Fortunately the online database, BHLms, does give four results for this text:
- Paris BNF lat. 11570
- Paris BNF lat. 11576
- Heiligenkreuz SB 14
- Melk SB C.12
The last two institutions mean nothing to me as yet, but the BNF in Paris has loads of it mss online. Indeed I already have a download of 11570 in PDF form on my disk. I quickly acquire 11576. But… as I look at it, it becomes clear that the entry in BHLms for this manuscript is garbage. Something has gone wrong, although I have no idea who to report this to. For this is an unlisted copy of John the Deacon, BHL 6104-8, not BHL 6173.
BNF 11570 lists 4 miracle texts right at the end, on folios 253r-260r. The last of these is BHL 6173. But when I look at folio 253r, I find instead a copy of the Transitus of St Nicholas. It’s supposed to be BHL 6151, “Rursus autem alio tempore altera mulier de vico Neapoleos…”.
Instead that text appears under a numeral “II” on the last line of the page. The “transitus” appears to be a version of BHL 6154. So the two texts, as listed in BHLms, are reversed. This is not good news – it means that the catalogue is not reliable.
A casual search reveals that the numerals disappear, and the text becomes continuous. Thankfully the start of each sentence is capitalised. At fol. 260r there is nothing starting “Quidam”. Working back, no sentence starts thus. The text is simply not there.
The other two institutions are Austrian abbeys. I can’t recall how to locate these for the moment.
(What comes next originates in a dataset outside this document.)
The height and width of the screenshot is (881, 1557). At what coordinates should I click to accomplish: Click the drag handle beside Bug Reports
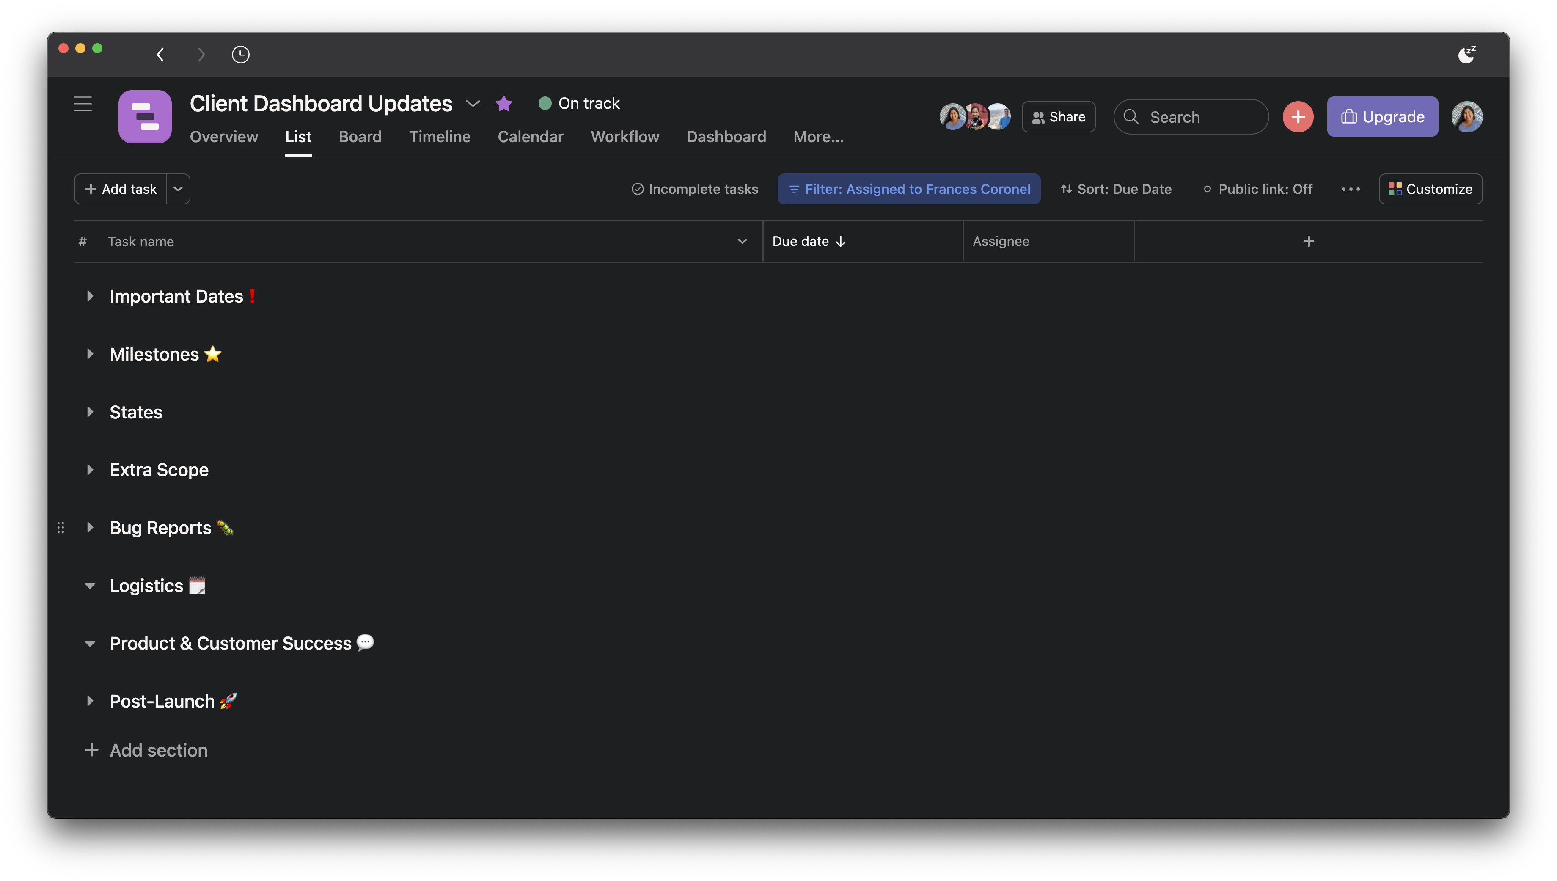click(x=60, y=528)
I will go off and find out!
9 thoughts on “Searching for BHL 6173”
Just for fun:
“In his novel The Name of the Rose, Umberto Eco named one of the protagonists “Adso of Melk” as a tribute to the abbey and its famous library.”
If you want to visit Melk Abby and its Stiftsbibliothek it is located here:
and this is the library web site:
It looks like there are several nice restaurants and a bakery nearby.
It would be lovely to do that… sigh.
The implication seems to be that the ‘praepotens vir’ is an accomplished goldsmith? Is that right?
We’ll know once we have the whole sentence. 🙂
Quidam autem praepotens vir, accersito aurifice aureum vas fieri imperat, quod sancto Nicolao pro voto offerendum deputat.
Then a certain powerful man ordered a goldsmith to make a golden vessel, which he intended to be offered to St. Nicholas to fulfil a vow.
Honorius of Autun – these snippets are extracts from his sermon on the feast of St Nicholas from the “Speculum” – seems to like the word “praepotens”. Interestingly Google Translate rendered that as “arrogant”.
But then what’s happened to ‘accomplished’?
Indeed. (I’m just sticking this stuff into Google translate to get a rough idea of content at this point. Until I actually look at the text properly.)